One of the sessions that were covered at Microsoft TechEd 2013 revolved around building a Big Data practice by using hosted cloud solutions to have maximum output while still being cost efficient.
And that is the beauty of the public cloud. Start provisioning and start processing. The wait is over!
Raja Venkatesh, one of the founders of Qubole, a company that offers clients consultative services to enable Big Data in a hosted cloud environment, was talking about just that. The next few paragraphs will talk about how CIOs can plan to utilise their internal clouds or public cloud services that they are subscribed to, in order to get cost effective data analytics going.
In order to understand where one can do things differently, one needs to understand how Big Data is set up internally in enterprises in the first place. What typically happens is that the IT organisation decides to spend some of the allocated budget on buying some hardware and software (possibly Hadoop or Apache Hive). Naturally, one looks next at hiring engineers that can start building an application that IT can maintain. Conventionally enterprises built massive data warehouses that were extremely difficult to build and maintain. Today, with the growth and evolution of technologies like the open source project Hadoop, it has become much easier to run algorithms that can take advantage of multiple processing units (virtual and physical).
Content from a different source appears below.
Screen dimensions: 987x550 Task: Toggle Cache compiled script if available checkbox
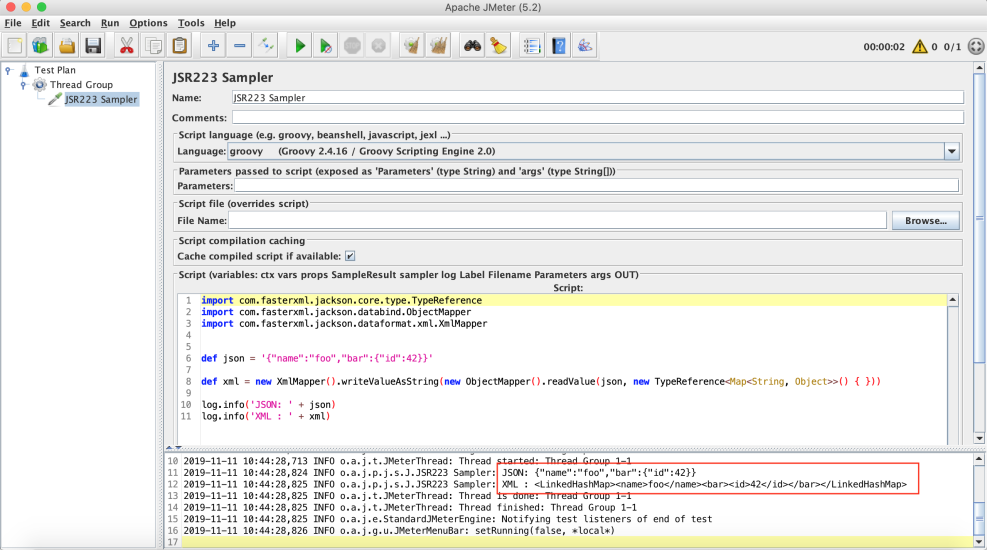[350, 256]
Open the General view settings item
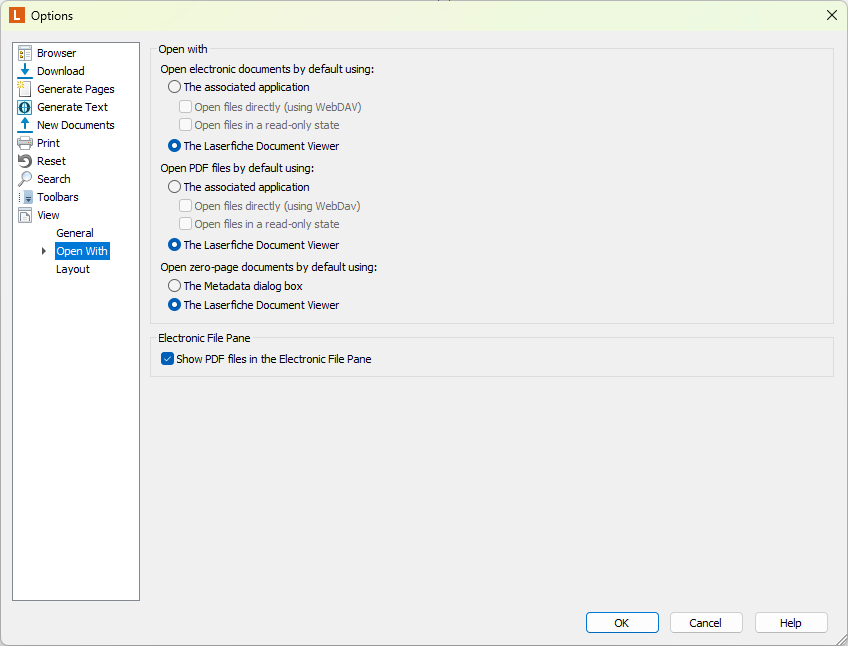The width and height of the screenshot is (848, 646). tap(75, 233)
Once CIOs have set up the hardware and systems, they start to collect data over a period of time. The important thing to remember is that “Smaller data sets need more complex algorithms, while larger data sets can be quizzed for data using slightly simpler algorithms,” explains Venkatesh.
Typically, there are intangible costs involved. So while provisioning hardware, provision for three years into the future. It will take time to put the application into production – CIOs must remember that RoI is not immediate.
Now, with something like Hadoop for example, the cost of processing petabytes of data comes down immediately by reducing the cost of the hardware (since it can be distributed across a number of machines). Commodity hardware is not reliable, so if you’re using hundreds of machines, one or two will fail and you should have a system in place that will handle these failures. Hadoop has distributed file system capabilities and map reduce functions that will automatically distribute over your servers and prevent you from worrying about things like fault tolerance, server fails and so on. Writing map reduce is very tough, so it is important to remember that some talent will have to be acquired to figure this out.
Now another scenario that pops up is that there isn’t petabytes of data, but only a few TB and constrained budgets to process the data. In this case, public cloud fits the bill.
A cloud service provider will allow CIOs to provision as many machines as needed, and once the team is set up, they can start running some test algorithms in the production environment using Hadoop and Apache Hive. The cost shouldn’t go above a few hundred dollars.
Data analysis in a few hundred dollars? It is hard to believe but it is not a distant reality anymore. Once the algorithms are in place, the business can get a number of questions answered using the data.
Many big companies can provision a number of machines and deploy applications on them to build their own Big Data environment. Whether the company is using a cloud or using their own infrastructure, the gains and cost benefits of building own cloud using open technologies like Hadoop or Apache Hive can go a long way in gaining actionable insights. “CIOs will be surprised at the number of providers that are offering Hadoop-as-a-Service,” shares Venkatesh.
According to Venkatesh, there lies a disconnect between acquiring hardware and software to build the production environment and building the application and implementing it in production. After CIOs get the hardware (or provision it on the cloud for massive cost savings) they now need to figure out how to reduce the cost in terms of time and resources to implement an algorithm.
Services like Qubole help provision the infrastructure to help deploy applications faster. Given the fact that companies like Microsoft are supporting vendors like this, speaks a lot about the company and the ecosystem it is trying to build.